Mountain lion attacks and kills pet dog near Sunlight ski area; cougar also spotted in Carbondale

By Real Aspen
Real AspenSeptember 23, 2011
A mountain lion in action.

A mountain lion attacked and killed a pet dog at a ski area near Glenwood Springs, prompting Colorado Parks and Wildlife to remind all residents in the state to take precautions in areas where conflicts with wildlife are possible.

A resident living near the Sunlight Ski Resort told a wildlife officer that an attack happened when she let her dogs walk outside at approximately 10 p.m., Wednesday. She ran out to her deck after hearing distressed barking, and watched as a mountain lion ran off with her 14-year-old poodle/shih tzu mix in its mouth.

"As troubling as the incident may seem, residents in this area need to remember that they live in mountain lion country and this can happen anytime," said Area Wildlife Manager Perry Will. "Lions are opportunistic predators, so we caution people to keep a close eye on their dogs, cats or other domesticated animals."

Wildlife managers take human safety or loss of livestock into consideration when deciding whether to relocate or lethally manage a predator. However, they do not typically kill a lion that preys on an unsupervised pet.

"It does not appear to be a threat to people right now, but we will continue to monitor the situation, and we will take action if it becomes aggressive towards humans," said Will.

Although mountain lions are typically reclusive and avoid humans, people occasionally encounter the big cats in areas where there is an abundance of their natural prey, such as mule deer, or other smaller species such as raccoons, skunks, porcupines and other similar wildlife.

Wildlife officers also received a report of another mountain lion inside the city limits of nearby Carbondale on Thursday, the day after the attack on the dog.

Sightings of mountain lions within Carbondale city limits may be uncommon, said District Wildlife Manager John Groves, but they are not completely unexpected.

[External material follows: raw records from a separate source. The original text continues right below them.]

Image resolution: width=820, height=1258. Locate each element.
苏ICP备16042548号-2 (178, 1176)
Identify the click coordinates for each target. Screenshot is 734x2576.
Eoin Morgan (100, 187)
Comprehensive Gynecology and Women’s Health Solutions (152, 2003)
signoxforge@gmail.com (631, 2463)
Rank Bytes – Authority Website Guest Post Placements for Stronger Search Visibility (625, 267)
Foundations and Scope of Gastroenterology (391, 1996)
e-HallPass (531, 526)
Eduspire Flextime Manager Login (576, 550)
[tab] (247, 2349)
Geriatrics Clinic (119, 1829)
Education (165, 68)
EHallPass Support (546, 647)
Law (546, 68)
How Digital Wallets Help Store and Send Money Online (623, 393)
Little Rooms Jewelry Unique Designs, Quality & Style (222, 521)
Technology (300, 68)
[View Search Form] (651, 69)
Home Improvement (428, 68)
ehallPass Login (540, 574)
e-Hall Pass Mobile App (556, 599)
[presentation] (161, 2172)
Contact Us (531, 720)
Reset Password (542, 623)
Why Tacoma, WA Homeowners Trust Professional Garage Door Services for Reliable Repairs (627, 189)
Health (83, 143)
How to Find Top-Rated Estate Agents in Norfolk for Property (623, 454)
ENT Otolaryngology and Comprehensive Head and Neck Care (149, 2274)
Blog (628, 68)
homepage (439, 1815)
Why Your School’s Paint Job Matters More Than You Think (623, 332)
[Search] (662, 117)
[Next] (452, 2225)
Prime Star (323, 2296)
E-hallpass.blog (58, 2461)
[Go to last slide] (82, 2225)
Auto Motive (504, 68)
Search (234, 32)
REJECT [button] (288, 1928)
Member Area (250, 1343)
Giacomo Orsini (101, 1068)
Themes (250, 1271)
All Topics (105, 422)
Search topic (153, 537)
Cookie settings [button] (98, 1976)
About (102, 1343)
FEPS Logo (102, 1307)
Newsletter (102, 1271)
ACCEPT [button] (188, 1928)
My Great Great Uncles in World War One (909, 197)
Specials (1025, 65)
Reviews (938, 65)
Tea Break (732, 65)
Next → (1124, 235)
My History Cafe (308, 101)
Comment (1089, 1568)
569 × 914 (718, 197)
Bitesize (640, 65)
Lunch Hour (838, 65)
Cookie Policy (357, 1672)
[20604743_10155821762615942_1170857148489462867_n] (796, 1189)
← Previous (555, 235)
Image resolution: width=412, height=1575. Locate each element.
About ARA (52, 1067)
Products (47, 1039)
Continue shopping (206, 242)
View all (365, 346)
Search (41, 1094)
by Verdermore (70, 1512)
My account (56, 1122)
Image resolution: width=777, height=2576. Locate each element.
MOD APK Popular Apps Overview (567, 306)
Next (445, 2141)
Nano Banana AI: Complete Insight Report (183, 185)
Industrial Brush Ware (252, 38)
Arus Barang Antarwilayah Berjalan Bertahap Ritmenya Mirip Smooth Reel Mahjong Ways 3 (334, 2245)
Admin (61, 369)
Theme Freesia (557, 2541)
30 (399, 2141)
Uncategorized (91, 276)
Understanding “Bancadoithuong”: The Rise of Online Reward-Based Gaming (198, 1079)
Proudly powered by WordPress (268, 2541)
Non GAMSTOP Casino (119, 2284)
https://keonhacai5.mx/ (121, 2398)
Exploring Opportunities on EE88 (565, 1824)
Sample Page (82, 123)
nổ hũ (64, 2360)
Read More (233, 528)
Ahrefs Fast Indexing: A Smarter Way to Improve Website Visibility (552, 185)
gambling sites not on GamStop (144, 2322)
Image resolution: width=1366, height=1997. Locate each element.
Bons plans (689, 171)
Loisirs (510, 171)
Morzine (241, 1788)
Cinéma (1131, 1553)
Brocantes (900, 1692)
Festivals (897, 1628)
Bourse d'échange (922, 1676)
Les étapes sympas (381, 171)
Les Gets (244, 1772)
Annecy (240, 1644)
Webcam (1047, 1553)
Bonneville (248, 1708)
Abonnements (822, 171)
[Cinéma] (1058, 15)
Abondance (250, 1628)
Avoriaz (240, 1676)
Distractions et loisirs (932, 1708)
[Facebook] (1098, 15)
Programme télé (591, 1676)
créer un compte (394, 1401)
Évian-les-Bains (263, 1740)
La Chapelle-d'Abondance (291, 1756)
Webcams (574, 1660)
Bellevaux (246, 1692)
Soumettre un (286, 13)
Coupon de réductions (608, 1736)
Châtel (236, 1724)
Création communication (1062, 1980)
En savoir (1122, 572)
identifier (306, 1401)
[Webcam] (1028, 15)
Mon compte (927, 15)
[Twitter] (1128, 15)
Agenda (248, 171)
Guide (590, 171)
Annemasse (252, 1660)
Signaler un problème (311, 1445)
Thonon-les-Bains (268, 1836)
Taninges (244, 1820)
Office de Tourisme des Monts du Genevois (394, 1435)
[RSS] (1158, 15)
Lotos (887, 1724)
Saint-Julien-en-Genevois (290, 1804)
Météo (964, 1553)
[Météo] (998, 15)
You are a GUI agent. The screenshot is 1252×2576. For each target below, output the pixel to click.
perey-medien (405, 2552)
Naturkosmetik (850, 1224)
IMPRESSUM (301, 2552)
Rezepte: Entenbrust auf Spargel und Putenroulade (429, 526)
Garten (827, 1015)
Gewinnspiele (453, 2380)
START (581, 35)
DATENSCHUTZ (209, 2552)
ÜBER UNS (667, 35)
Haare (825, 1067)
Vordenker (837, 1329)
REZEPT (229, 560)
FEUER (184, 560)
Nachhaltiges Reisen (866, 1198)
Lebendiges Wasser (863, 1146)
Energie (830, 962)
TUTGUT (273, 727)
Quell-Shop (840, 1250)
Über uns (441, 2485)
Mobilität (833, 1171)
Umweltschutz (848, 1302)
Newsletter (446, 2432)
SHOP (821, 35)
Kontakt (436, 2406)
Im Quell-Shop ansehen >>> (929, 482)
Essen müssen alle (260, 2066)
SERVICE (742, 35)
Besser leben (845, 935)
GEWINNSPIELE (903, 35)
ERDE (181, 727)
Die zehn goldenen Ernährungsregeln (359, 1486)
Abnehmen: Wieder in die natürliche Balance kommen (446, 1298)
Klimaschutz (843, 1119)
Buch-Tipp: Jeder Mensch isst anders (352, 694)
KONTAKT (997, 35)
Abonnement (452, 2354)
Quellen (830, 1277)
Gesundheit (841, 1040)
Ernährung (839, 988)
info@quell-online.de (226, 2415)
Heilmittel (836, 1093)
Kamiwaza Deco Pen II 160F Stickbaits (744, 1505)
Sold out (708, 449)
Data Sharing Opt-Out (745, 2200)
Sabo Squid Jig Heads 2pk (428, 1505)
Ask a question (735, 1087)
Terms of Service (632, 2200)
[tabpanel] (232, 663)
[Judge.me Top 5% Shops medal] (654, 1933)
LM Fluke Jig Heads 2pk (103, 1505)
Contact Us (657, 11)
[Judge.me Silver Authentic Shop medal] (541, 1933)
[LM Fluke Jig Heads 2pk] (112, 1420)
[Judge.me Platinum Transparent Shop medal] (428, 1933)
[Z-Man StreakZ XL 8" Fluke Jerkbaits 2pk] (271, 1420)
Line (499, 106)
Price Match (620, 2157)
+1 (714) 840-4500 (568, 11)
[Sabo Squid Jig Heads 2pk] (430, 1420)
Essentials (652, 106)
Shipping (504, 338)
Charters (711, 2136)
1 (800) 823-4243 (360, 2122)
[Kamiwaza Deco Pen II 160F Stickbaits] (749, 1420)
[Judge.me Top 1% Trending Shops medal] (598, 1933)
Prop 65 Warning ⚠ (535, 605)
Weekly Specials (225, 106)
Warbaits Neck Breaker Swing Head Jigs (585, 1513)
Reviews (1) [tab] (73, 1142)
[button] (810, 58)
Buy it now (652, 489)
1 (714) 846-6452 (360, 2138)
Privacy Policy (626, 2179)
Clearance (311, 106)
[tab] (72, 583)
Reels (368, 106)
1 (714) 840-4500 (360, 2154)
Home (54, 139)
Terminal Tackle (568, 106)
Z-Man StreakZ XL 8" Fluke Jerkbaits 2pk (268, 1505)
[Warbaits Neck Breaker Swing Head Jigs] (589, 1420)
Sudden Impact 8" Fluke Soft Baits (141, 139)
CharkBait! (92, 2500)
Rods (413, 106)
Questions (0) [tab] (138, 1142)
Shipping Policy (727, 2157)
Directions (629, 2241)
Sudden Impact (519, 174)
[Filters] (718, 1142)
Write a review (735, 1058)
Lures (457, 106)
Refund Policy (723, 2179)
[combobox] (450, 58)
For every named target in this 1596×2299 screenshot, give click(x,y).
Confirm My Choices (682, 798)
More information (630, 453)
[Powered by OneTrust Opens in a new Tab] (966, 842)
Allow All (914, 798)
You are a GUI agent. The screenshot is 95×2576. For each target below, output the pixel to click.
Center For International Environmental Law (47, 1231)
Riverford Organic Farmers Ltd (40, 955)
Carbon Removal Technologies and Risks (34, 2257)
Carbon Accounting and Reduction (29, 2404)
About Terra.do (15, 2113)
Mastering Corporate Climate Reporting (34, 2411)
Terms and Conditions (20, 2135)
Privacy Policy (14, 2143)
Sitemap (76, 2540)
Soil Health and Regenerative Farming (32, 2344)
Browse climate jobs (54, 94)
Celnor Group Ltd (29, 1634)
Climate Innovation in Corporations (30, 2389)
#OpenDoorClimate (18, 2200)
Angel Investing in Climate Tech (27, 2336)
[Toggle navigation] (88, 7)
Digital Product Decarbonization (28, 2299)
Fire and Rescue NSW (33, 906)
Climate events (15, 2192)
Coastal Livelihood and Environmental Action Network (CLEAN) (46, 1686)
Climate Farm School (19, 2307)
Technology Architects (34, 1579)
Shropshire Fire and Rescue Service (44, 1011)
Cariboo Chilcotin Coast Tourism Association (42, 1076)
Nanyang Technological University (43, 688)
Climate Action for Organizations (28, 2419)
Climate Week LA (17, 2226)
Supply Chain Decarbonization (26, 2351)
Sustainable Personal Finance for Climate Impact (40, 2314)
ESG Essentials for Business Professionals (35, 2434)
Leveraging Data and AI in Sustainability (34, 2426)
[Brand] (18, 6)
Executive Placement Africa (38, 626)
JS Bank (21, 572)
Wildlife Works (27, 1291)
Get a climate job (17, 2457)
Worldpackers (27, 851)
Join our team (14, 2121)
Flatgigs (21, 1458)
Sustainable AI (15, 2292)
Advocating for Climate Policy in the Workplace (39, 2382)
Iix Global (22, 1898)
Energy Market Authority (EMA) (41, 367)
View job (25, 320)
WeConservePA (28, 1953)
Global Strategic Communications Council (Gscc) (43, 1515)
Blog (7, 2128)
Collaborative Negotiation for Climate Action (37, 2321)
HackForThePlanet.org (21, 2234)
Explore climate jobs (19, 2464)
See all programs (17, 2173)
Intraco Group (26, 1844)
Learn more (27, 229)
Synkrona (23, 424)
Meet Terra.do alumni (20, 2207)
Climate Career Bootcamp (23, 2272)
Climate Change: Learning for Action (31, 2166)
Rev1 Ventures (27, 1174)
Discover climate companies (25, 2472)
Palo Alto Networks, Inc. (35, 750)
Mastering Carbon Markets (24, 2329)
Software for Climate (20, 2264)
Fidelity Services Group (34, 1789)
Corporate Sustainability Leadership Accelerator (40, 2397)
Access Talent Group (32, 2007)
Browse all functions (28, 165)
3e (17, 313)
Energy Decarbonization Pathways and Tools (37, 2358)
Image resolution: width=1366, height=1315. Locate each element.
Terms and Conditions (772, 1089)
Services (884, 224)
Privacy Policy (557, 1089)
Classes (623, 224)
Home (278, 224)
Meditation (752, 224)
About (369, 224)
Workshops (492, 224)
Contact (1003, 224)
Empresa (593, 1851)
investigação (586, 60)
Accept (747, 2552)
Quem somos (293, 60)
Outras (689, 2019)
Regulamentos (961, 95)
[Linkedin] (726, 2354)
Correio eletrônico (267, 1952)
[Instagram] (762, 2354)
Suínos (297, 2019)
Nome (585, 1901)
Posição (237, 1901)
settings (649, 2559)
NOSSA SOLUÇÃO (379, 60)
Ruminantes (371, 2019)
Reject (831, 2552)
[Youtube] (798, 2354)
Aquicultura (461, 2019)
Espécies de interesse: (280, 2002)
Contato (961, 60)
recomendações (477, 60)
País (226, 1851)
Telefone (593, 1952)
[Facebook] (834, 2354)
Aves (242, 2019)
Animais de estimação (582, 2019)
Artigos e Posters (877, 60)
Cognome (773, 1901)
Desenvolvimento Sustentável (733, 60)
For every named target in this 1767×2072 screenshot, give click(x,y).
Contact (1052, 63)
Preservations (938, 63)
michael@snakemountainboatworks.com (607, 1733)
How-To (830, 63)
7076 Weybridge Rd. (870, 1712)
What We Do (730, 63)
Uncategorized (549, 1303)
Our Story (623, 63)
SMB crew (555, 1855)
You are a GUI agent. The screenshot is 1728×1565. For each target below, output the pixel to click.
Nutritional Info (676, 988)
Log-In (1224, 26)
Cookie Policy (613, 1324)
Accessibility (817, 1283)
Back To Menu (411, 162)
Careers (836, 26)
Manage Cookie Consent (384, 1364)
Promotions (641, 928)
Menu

Groves said it appeared the lion was no longer within city limits and had likely moved on.

"People should remember that we are in an area where lions exist in significant numbers, and a sighting can happen anytime," he said. "However, we do ask the public to let us know quickly if they see a lion in an area where they are not normally seen."

As mountain lion populations have rebounded in recent decades, the number of sightings and close encounters in Colorado has increased. Fatalities, such as the death of an Idaho Springs jogger in 1991, and attacks, remain exceedingly rare.

"Mountain lions are opportunistic predators and are certainly powerful enough to kill a human, but they typically choose their natural, four-legged prey, and tend to avoid anything on two legs," said Watchable Wildlife Coordinator Trina Romero.

However, Romero warned that people should not ignore a possible threat from a lion, and should follow a few basic tips to help reduce the possibility of an encounter, or attack.

"Try to avoid walking your pet at night," she said. "Lions have excellent eyesight and can see you clearly in the dark, but a human needs light to see, and walking during daylight hours allows you to see a potential threat."

Romero also advised people to fight back strenuously if attacked.

"A lion will retreat if you are able to injure or hurt it during an attack, so don't run from it, but do fight back if attacked," she said.

Wildlife managers also recommend the following tips:

- When you walk or hike in mountain lion country, go in groups and make plenty of noise to reduce your chances of surprising a lion. A sturdy walking stick is a good idea; it can be used to ward off a lion. Make sure children are close to you and within your sight at all times. Talk with children about lions and teach them what to do if they meet one.

- Do not approach a lion, especially one that is feeding or with kittens. Most mountain lions will try to avoid a confrontation. Give them a way to escape.

- Stay calm when you come upon a lion. Talk calmly yet firmly to it. Move slowly.

- Stop or back away slowly, if you can do it safely. Running may stimulate a lion's instinct to chase and attack. Face the lion and stand upright.

- Do all you can to appear larger. Raise your arms. Open your jacket if you're wearing one. If you have small children with you, protect them by picking them up so they won't panic and run.

- If the lion behaves aggressively, throw stones, branches or any item you can quickly grab without crouching down or turning your back. Wave your arms slowly and speak firmly. What you want to do is convince the lion you are not prey and that you may in fact be a danger to the lion.

As the human population of the state tops five million, there will likely be an increase in encounters, according to Colorado Parks and Wildlife.